Collected by Sir George Howland Beaumont (Died 7 February, 1827); Given by the Collector in 1823 to the British Museum, on condition of its usufructuary retention, during his lifetime. Deposited in the National Gallery, under terms of arrangement, after the Collector’s death.
(XXXV)
1830. The Holwell-Carr Gallery.
Collected by the Reverend William Holwell Carr (Died 24 December, 1830), and by the Collector bequeathed to the British Museum. Deposited under arrangements similar to those adopted for the Beaumont Pictures in the National Gallery.
These are the primary Accession-Collections that came to the British Museum, during the first seventy years which elapsed after its public opening (January, 1759). They form a noble monument alike of the liberality and public spirit of individual Englishmen, and of the fidelity of the Trustees to the charge committed to them as a body. And the reader will hardly have failed to notice how remarkable a proportion of the most munificent of the Benefactors of the institution were, previously to their gifts, numbered amongst its Trustees.

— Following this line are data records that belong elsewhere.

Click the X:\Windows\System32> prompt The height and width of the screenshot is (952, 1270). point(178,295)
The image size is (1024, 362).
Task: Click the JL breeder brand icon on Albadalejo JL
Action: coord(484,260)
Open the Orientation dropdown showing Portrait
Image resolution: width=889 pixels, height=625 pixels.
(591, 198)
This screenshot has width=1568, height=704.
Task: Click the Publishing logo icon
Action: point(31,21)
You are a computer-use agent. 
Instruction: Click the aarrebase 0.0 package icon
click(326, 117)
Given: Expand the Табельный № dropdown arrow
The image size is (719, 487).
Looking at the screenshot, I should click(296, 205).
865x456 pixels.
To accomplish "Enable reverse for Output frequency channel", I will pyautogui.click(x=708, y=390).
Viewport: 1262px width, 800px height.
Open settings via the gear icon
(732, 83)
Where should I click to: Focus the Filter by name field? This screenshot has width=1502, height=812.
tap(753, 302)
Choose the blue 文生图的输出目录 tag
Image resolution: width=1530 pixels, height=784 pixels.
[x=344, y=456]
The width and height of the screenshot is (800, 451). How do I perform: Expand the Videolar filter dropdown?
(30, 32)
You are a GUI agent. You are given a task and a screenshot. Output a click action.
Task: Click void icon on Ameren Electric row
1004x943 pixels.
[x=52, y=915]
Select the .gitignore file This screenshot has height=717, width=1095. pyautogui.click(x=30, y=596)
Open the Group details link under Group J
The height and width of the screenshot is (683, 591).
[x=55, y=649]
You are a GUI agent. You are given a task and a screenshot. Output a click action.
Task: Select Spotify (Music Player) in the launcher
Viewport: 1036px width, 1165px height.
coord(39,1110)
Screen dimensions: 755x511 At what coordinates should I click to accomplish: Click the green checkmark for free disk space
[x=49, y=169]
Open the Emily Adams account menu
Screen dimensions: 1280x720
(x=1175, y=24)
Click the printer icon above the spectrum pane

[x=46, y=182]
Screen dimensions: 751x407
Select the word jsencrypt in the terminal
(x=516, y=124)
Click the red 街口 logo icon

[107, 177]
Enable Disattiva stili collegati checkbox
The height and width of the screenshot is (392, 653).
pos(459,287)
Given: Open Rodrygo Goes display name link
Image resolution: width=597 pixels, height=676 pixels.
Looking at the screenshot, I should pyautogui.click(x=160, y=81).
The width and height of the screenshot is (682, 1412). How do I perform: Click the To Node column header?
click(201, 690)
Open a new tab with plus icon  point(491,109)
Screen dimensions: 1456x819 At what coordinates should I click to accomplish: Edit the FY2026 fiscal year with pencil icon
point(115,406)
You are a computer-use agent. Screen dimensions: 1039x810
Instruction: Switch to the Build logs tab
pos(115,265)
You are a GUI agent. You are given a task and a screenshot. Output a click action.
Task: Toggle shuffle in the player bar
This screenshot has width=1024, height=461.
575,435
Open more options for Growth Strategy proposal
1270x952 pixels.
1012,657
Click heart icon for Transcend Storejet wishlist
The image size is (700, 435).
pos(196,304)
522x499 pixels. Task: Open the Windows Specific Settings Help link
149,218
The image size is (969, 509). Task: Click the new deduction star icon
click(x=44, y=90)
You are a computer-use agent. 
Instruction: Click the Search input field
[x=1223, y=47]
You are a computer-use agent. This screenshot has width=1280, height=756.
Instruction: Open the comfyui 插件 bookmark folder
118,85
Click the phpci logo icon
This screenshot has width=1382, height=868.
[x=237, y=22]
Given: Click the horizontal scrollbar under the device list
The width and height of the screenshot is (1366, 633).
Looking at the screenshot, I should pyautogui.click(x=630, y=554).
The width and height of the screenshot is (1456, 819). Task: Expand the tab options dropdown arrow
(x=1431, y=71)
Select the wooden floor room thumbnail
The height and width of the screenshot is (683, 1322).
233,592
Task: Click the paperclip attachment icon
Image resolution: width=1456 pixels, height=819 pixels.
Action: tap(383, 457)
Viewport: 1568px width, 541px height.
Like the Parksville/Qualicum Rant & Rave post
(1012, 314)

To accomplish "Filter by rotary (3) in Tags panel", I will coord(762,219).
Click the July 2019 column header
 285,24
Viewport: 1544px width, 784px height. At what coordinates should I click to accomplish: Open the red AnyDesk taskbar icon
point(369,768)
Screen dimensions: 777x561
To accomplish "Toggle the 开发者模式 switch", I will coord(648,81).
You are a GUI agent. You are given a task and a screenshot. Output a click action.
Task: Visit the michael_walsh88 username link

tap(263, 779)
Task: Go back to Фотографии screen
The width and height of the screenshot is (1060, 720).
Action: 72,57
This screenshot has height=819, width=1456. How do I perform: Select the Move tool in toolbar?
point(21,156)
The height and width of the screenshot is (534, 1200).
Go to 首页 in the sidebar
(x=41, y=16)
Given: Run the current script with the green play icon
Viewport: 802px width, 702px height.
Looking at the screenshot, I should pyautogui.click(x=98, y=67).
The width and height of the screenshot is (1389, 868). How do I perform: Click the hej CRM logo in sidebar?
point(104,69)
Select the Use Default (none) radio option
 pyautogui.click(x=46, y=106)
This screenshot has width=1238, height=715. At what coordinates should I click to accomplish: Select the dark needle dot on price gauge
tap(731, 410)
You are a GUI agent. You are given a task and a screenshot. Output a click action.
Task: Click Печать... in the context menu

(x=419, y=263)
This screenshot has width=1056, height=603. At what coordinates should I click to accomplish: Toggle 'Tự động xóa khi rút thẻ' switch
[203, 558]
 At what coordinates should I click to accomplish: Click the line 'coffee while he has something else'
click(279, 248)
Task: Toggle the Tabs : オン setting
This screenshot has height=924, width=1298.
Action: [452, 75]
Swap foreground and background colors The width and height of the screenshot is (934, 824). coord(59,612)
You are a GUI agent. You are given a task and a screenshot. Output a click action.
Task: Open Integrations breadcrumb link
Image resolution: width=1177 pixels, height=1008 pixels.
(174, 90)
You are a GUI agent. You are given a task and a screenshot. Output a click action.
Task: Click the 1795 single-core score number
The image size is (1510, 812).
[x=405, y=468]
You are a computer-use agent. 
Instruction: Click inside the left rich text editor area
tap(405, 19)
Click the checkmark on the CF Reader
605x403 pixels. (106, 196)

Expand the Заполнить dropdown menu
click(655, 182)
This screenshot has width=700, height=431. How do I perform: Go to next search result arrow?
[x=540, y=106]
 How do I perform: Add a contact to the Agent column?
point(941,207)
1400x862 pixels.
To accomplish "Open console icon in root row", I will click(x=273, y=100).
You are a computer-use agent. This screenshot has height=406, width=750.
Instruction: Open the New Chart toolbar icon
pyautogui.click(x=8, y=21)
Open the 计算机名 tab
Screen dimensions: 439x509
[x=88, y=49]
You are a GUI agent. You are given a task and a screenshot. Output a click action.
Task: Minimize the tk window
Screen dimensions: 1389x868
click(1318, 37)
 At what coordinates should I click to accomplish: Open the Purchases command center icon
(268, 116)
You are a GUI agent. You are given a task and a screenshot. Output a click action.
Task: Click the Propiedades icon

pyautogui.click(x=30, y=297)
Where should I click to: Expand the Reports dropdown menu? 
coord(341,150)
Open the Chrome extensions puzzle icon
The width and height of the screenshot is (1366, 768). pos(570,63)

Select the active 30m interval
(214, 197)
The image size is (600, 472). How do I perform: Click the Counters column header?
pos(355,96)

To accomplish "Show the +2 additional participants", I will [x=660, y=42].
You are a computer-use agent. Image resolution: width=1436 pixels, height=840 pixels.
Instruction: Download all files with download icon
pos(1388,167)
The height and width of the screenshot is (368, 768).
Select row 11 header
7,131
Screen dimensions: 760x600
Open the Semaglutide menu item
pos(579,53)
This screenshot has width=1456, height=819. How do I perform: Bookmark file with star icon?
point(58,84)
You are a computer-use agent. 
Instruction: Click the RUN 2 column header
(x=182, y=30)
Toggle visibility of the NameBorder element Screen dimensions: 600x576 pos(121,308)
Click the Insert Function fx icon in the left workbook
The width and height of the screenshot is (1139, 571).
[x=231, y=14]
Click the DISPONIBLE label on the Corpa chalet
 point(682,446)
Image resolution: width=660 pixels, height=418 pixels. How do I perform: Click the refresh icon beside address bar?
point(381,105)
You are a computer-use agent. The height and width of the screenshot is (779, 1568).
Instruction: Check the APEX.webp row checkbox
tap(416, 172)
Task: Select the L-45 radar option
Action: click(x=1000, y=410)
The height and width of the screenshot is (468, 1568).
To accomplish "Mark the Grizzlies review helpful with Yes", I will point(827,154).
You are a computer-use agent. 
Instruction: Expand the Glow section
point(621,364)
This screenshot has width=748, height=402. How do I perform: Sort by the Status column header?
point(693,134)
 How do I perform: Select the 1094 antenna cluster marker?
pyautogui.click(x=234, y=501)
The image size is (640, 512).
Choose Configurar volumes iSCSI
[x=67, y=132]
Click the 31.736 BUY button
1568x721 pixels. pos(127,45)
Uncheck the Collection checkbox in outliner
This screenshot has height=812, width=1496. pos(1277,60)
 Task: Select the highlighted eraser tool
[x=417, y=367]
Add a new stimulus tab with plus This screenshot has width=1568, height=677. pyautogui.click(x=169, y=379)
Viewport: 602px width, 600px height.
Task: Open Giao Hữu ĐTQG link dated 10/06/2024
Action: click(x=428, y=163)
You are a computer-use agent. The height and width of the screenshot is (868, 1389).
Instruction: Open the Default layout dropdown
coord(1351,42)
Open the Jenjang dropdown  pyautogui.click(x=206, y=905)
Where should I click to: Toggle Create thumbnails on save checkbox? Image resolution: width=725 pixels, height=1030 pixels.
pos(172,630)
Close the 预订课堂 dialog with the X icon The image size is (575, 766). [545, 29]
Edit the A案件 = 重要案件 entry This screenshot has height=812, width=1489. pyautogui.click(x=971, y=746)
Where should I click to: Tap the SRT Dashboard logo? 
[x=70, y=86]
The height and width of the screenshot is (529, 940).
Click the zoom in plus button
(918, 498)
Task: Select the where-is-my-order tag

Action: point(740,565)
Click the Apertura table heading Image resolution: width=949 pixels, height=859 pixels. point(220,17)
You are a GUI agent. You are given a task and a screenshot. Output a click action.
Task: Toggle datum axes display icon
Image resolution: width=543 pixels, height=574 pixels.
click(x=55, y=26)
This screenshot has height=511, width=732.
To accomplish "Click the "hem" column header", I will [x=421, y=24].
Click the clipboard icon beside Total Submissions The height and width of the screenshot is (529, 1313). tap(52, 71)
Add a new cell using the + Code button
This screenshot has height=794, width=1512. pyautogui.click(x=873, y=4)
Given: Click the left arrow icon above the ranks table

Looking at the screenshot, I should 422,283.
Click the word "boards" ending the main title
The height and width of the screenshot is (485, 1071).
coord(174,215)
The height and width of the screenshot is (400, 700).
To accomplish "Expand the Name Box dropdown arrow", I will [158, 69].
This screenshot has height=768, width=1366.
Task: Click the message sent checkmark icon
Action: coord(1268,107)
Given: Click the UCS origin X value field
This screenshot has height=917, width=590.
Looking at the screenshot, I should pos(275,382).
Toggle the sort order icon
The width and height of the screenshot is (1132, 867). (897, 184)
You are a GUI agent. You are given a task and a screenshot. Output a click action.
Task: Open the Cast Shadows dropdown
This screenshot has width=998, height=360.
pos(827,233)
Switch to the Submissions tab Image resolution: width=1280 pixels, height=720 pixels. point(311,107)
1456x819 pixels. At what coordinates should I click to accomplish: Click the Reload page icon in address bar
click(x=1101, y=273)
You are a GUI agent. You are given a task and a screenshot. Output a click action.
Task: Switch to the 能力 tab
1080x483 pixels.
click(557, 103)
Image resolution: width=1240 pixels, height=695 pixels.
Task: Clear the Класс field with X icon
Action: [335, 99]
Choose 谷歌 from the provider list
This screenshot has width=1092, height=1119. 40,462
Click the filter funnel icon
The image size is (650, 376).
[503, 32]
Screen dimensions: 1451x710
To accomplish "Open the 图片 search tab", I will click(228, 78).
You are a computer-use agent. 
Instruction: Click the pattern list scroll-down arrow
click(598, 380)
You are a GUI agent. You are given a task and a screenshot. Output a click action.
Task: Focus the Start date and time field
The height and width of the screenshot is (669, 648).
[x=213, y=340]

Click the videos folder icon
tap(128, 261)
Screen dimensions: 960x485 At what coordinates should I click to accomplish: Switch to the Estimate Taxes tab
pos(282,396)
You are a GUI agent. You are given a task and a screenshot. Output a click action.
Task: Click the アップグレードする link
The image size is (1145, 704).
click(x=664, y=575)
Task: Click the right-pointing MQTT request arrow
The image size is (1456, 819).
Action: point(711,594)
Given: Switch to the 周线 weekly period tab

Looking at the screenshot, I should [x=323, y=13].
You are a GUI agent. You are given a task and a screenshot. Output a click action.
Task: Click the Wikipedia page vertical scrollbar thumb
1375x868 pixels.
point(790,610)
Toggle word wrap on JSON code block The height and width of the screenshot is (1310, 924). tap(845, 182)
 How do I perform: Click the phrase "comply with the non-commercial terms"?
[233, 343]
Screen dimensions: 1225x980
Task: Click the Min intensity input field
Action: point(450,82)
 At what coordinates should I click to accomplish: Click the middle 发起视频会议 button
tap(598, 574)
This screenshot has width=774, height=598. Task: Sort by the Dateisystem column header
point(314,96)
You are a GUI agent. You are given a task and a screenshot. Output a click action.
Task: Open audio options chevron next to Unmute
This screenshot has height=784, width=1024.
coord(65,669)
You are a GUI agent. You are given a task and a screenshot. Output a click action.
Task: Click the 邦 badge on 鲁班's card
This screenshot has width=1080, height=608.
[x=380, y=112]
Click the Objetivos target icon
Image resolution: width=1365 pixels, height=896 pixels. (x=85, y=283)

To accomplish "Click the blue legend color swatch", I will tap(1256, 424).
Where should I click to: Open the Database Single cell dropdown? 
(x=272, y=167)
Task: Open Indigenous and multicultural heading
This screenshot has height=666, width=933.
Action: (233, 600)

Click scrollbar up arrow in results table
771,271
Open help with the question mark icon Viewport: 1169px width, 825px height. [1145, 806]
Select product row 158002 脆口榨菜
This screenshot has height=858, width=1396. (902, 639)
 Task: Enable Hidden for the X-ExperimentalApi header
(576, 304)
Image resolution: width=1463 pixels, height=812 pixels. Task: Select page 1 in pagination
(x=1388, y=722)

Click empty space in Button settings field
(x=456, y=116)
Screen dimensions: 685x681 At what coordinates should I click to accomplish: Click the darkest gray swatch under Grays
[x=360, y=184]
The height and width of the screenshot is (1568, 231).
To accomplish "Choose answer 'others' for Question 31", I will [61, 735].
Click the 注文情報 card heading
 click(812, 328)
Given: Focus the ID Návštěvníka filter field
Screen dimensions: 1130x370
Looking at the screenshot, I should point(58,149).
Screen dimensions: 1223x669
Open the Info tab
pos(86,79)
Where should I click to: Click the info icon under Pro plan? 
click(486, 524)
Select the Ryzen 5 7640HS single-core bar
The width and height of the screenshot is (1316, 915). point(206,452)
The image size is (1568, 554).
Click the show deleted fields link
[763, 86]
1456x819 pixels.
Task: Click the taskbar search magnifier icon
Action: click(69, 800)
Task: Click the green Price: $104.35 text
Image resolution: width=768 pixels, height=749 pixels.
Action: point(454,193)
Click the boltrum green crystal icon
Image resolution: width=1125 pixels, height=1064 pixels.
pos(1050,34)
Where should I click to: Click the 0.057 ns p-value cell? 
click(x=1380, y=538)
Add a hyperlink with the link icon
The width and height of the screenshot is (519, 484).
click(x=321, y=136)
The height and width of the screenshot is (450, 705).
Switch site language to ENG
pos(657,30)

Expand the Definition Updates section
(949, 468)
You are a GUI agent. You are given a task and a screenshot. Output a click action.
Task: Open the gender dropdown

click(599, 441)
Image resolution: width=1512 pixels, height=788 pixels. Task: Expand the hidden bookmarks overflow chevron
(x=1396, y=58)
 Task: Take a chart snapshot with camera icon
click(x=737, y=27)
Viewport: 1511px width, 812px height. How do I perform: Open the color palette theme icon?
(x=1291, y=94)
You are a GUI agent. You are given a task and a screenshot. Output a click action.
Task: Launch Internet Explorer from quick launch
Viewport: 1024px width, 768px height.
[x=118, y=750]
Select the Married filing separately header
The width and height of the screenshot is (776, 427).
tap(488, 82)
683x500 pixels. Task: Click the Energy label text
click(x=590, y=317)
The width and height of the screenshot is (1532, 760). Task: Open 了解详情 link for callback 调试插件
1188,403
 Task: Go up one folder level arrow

If the liberality of Parliament failed to be elicited in due correspondency—in respect either to the amount or the frequency of its grants—to that of individuals, the failure is rarely, if ever, ascribable to oversight or somnolency on the part of the Trustees. If, during the lapse of those seventy years, they obtained grants of public money which amounted, in the aggregate, to but £151,762—little more, on an average, than two thousand pounds a year—they made not a few applications to which the Treasury, or the House of Commons, refused to respond. Meanwhile, the gifts of Benefactors probably much more than trebled the public grants.
At the outset, the Museum was divided into three ‘Departments’ only: (1) Manuscripts; (2) Printed Books; (3) Natural History.